▸ **RECORD EXCERPTS**

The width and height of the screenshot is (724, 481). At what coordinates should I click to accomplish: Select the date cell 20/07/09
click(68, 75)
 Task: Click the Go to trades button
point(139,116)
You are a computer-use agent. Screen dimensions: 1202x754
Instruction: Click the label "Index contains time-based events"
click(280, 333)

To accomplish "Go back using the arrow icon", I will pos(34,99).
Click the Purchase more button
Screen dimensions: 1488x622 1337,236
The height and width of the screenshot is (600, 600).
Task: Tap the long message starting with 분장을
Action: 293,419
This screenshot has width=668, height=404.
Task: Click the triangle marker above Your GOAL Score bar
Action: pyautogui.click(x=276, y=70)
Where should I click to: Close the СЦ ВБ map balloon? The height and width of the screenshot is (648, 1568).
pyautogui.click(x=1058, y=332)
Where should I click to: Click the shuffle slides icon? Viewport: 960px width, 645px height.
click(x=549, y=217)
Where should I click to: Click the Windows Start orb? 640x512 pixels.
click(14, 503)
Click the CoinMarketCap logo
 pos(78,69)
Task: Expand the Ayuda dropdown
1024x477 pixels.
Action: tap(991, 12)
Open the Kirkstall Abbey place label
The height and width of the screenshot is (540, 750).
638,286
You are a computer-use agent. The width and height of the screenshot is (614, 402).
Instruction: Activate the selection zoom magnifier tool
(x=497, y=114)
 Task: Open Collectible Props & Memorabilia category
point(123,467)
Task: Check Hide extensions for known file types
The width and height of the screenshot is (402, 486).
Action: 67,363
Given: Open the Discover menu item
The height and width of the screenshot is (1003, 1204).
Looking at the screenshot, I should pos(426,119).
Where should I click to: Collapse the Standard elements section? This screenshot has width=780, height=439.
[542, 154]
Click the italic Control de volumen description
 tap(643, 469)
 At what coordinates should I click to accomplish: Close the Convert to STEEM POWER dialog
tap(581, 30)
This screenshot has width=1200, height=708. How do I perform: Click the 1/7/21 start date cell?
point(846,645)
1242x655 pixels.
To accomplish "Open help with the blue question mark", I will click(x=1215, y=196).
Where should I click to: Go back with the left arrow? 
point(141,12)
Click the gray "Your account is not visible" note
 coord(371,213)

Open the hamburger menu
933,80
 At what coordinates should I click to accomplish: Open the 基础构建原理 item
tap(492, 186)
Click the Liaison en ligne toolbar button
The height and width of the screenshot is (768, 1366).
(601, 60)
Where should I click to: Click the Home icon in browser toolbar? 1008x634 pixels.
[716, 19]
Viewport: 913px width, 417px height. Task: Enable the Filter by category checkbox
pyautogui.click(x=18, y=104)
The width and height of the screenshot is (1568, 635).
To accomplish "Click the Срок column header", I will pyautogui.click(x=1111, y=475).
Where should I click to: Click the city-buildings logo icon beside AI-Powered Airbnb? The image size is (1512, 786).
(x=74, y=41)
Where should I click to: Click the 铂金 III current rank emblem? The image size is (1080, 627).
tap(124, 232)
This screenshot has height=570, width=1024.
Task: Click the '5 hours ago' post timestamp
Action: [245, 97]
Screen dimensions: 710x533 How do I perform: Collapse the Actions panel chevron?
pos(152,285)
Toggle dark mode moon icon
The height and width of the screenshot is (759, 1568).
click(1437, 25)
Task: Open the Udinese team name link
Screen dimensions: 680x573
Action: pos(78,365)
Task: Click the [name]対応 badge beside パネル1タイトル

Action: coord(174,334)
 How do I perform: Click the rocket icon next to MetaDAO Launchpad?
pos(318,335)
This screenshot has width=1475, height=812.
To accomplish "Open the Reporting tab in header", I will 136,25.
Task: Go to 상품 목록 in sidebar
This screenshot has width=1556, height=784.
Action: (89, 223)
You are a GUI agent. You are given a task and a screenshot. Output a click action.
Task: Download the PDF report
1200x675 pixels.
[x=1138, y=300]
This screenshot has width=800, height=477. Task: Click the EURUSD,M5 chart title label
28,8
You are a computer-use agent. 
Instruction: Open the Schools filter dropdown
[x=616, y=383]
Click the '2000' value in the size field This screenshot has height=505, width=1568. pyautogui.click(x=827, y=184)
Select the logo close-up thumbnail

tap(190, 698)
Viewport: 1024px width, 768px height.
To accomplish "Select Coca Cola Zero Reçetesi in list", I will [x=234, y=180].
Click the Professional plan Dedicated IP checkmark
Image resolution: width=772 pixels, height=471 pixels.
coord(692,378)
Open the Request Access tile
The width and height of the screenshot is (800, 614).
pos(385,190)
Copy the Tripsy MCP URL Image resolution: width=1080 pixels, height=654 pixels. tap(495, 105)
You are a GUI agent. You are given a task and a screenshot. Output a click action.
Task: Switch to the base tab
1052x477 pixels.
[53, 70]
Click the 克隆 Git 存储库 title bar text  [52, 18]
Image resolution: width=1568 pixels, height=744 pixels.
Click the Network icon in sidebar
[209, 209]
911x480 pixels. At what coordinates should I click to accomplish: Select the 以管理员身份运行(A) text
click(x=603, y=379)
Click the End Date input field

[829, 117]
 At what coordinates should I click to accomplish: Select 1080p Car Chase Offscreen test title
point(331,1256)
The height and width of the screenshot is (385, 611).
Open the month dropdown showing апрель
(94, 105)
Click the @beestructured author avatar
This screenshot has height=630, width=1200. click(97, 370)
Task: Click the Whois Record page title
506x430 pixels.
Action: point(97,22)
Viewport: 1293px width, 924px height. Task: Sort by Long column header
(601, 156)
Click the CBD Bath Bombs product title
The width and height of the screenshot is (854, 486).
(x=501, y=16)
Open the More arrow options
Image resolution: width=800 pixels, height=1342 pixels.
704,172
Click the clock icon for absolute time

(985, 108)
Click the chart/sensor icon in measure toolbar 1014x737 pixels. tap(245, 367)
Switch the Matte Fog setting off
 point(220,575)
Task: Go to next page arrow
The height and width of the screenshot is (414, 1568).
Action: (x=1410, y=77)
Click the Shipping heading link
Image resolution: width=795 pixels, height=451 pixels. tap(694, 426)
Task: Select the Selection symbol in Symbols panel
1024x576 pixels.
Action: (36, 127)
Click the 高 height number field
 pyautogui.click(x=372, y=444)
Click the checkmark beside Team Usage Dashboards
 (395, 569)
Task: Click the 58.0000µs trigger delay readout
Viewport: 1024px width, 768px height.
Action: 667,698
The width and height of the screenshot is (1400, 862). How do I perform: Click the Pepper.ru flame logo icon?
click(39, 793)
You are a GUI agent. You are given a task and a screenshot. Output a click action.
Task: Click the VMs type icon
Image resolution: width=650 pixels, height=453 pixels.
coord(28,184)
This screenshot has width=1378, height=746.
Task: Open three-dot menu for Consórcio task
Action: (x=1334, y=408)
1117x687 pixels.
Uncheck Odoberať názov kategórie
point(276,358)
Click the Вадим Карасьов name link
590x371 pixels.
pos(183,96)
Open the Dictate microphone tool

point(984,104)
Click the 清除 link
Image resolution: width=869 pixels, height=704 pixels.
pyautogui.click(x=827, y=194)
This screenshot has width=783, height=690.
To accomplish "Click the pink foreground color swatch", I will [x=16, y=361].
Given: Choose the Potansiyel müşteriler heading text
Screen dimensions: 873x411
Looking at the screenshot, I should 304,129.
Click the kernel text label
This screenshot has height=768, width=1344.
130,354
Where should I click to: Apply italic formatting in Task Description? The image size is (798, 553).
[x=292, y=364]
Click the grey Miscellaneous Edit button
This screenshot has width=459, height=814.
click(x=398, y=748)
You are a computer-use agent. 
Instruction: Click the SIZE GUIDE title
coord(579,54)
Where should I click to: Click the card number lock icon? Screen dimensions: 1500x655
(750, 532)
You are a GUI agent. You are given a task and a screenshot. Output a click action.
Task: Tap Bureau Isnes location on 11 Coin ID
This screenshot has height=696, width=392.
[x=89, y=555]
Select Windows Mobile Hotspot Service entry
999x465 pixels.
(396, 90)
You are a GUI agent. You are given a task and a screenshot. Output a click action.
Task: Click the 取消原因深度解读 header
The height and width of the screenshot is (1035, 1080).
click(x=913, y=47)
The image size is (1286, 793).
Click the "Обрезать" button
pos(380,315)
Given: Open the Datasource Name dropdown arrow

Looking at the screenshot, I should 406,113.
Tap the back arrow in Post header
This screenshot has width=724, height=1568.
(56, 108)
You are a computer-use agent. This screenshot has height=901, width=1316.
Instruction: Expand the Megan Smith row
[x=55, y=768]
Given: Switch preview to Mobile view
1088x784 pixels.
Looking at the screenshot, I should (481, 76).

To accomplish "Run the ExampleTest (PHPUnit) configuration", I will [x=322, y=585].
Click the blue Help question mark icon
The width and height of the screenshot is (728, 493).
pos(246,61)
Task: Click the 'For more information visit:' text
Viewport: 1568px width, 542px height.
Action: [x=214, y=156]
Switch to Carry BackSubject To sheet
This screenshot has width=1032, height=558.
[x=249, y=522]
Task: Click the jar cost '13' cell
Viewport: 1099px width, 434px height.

▸ **PROBLEM DESCRIPTION**
Retype exactly the lines of the data above that fall between the line with "Task: Go to next page arrow" and the line with "Task: Select the", inclusive, and add nothing.

▸ **RESPONSE**
Task: Go to next page arrow
The height and width of the screenshot is (414, 1568).
Action: (x=1410, y=77)
Click the Shipping heading link
Image resolution: width=795 pixels, height=451 pixels. tap(694, 426)
Task: Select the Selection symbol in Symbols panel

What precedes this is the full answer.